→ **What this task involves**
Whatever the records say, repeat them exactly as given.

*** Source material

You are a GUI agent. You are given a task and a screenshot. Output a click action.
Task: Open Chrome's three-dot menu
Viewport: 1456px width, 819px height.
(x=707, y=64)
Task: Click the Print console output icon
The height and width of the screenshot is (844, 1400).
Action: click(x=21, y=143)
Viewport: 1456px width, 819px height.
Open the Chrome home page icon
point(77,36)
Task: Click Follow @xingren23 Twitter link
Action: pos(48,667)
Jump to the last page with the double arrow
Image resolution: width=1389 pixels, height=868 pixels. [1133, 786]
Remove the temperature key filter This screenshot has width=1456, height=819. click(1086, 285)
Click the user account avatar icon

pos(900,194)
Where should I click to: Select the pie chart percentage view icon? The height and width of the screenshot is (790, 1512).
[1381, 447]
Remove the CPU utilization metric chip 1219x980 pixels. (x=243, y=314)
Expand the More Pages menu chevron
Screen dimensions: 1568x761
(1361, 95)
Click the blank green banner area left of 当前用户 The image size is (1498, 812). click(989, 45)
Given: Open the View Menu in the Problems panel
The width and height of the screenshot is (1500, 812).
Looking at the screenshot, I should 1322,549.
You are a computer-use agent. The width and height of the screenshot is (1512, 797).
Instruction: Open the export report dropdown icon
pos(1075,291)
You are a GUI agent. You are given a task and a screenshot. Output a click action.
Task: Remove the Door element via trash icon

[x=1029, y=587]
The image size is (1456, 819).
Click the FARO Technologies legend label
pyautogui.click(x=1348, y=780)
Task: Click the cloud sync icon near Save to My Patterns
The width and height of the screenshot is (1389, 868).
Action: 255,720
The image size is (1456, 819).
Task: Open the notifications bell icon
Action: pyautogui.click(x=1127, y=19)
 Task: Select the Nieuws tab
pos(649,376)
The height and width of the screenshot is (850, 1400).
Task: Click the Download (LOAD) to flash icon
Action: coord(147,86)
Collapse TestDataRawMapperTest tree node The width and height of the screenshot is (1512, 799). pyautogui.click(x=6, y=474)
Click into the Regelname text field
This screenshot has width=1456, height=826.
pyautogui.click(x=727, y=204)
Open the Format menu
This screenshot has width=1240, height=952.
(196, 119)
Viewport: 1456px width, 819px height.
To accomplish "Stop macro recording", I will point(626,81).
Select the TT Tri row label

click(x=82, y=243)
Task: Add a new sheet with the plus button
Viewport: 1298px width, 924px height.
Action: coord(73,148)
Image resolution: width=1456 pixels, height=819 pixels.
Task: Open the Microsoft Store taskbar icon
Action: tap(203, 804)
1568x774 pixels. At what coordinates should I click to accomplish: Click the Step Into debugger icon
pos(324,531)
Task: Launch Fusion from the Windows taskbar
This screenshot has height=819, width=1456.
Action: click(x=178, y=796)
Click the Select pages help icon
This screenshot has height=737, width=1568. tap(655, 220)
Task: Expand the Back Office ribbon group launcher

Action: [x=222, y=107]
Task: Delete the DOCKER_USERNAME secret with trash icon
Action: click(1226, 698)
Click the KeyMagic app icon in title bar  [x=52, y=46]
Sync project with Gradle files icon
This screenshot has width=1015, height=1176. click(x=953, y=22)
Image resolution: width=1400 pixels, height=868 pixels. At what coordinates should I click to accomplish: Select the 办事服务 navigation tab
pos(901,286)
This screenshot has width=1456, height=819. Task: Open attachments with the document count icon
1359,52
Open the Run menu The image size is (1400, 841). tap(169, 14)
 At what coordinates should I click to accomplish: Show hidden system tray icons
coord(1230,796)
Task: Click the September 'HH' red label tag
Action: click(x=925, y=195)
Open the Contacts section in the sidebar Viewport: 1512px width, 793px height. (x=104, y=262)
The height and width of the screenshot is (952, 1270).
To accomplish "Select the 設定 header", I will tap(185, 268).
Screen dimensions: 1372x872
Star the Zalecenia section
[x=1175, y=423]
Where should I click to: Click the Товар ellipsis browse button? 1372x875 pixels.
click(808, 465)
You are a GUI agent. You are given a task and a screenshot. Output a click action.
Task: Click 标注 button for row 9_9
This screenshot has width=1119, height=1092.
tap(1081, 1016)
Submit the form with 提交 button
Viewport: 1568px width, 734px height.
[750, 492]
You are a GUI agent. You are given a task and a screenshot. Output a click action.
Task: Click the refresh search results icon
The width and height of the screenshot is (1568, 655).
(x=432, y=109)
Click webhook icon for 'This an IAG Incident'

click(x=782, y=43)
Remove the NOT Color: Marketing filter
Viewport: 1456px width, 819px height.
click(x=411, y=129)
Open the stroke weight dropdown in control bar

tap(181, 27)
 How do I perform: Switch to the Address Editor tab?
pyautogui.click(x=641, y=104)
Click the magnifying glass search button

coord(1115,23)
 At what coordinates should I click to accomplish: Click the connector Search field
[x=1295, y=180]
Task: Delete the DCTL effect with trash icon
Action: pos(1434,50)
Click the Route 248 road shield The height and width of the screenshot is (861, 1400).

******

→ **Exercise solution**
You are a GUI agent. You are given a task and a screenshot. Output a click action.
Task: Open Chrome's three-dot menu
Viewport: 1456px width, 819px height.
(x=707, y=64)
Task: Click the Print console output icon
The height and width of the screenshot is (844, 1400).
Action: click(x=21, y=143)
Viewport: 1456px width, 819px height.
Open the Chrome home page icon
point(77,36)
Task: Click Follow @xingren23 Twitter link
Action: pos(48,667)
Jump to the last page with the double arrow
Image resolution: width=1389 pixels, height=868 pixels. [1133, 786]
Remove the temperature key filter This screenshot has width=1456, height=819. click(1086, 285)
Click the user account avatar icon

pos(900,194)
Where should I click to: Select the pie chart percentage view icon? The height and width of the screenshot is (790, 1512).
[1381, 447]
Remove the CPU utilization metric chip 1219x980 pixels. (x=243, y=314)
Expand the More Pages menu chevron
Screen dimensions: 1568x761
(1361, 95)
Click the blank green banner area left of 当前用户 The image size is (1498, 812). click(989, 45)
Given: Open the View Menu in the Problems panel
The width and height of the screenshot is (1500, 812).
Looking at the screenshot, I should 1322,549.
You are a computer-use agent. The width and height of the screenshot is (1512, 797).
Instruction: Open the export report dropdown icon
pos(1075,291)
You are a GUI agent. You are given a task and a screenshot. Output a click action.
Task: Remove the Door element via trash icon

[x=1029, y=587]
The image size is (1456, 819).
Click the FARO Technologies legend label
pyautogui.click(x=1348, y=780)
Task: Click the cloud sync icon near Save to My Patterns
The width and height of the screenshot is (1389, 868).
Action: 255,720
The image size is (1456, 819).
Task: Open the notifications bell icon
Action: pyautogui.click(x=1127, y=19)
 Task: Select the Nieuws tab
pos(649,376)
The height and width of the screenshot is (850, 1400).
Task: Click the Download (LOAD) to flash icon
Action: coord(147,86)
Collapse TestDataRawMapperTest tree node The width and height of the screenshot is (1512, 799). pyautogui.click(x=6, y=474)
Click into the Regelname text field
This screenshot has width=1456, height=826.
pyautogui.click(x=727, y=204)
Open the Format menu
This screenshot has width=1240, height=952.
(196, 119)
Viewport: 1456px width, 819px height.
To accomplish "Stop macro recording", I will point(626,81).
Select the TT Tri row label

click(x=82, y=243)
Task: Add a new sheet with the plus button
Viewport: 1298px width, 924px height.
Action: coord(73,148)
Image resolution: width=1456 pixels, height=819 pixels.
Task: Open the Microsoft Store taskbar icon
Action: tap(203, 804)
1568x774 pixels. At what coordinates should I click to accomplish: Click the Step Into debugger icon
pos(324,531)
Task: Launch Fusion from the Windows taskbar
This screenshot has height=819, width=1456.
Action: click(x=178, y=796)
Click the Select pages help icon
This screenshot has height=737, width=1568. tap(655, 220)
Task: Expand the Back Office ribbon group launcher

Action: [x=222, y=107]
Task: Delete the DOCKER_USERNAME secret with trash icon
Action: click(1226, 698)
Click the KeyMagic app icon in title bar  [x=52, y=46]
Sync project with Gradle files icon
This screenshot has width=1015, height=1176. click(x=953, y=22)
Image resolution: width=1400 pixels, height=868 pixels. At what coordinates should I click to accomplish: Select the 办事服务 navigation tab
pos(901,286)
This screenshot has width=1456, height=819. Task: Open attachments with the document count icon
1359,52
Open the Run menu The image size is (1400, 841). tap(169, 14)
 At what coordinates should I click to accomplish: Show hidden system tray icons
coord(1230,796)
Task: Click the September 'HH' red label tag
Action: click(x=925, y=195)
Open the Contacts section in the sidebar Viewport: 1512px width, 793px height. (x=104, y=262)
The height and width of the screenshot is (952, 1270).
To accomplish "Select the 設定 header", I will tap(185, 268).
Screen dimensions: 1372x872
Star the Zalecenia section
[x=1175, y=423]
Where should I click to: Click the Товар ellipsis browse button? 1372x875 pixels.
click(808, 465)
You are a GUI agent. You are given a task and a screenshot. Output a click action.
Task: Click 标注 button for row 9_9
This screenshot has width=1119, height=1092.
tap(1081, 1016)
Submit the form with 提交 button
Viewport: 1568px width, 734px height.
[750, 492]
You are a GUI agent. You are given a task and a screenshot. Output a click action.
Task: Click the refresh search results icon
The width and height of the screenshot is (1568, 655).
(x=432, y=109)
Click webhook icon for 'This an IAG Incident'

click(x=782, y=43)
Remove the NOT Color: Marketing filter
Viewport: 1456px width, 819px height.
click(x=411, y=129)
Open the stroke weight dropdown in control bar

tap(181, 27)
 How do I perform: Switch to the Address Editor tab?
pyautogui.click(x=641, y=104)
Click the magnifying glass search button

coord(1115,23)
 At what coordinates should I click to accomplish: Click the connector Search field
[x=1295, y=180]
Task: Delete the DCTL effect with trash icon
Action: pos(1434,50)
Click the Route 248 road shield The height and width of the screenshot is (861, 1400).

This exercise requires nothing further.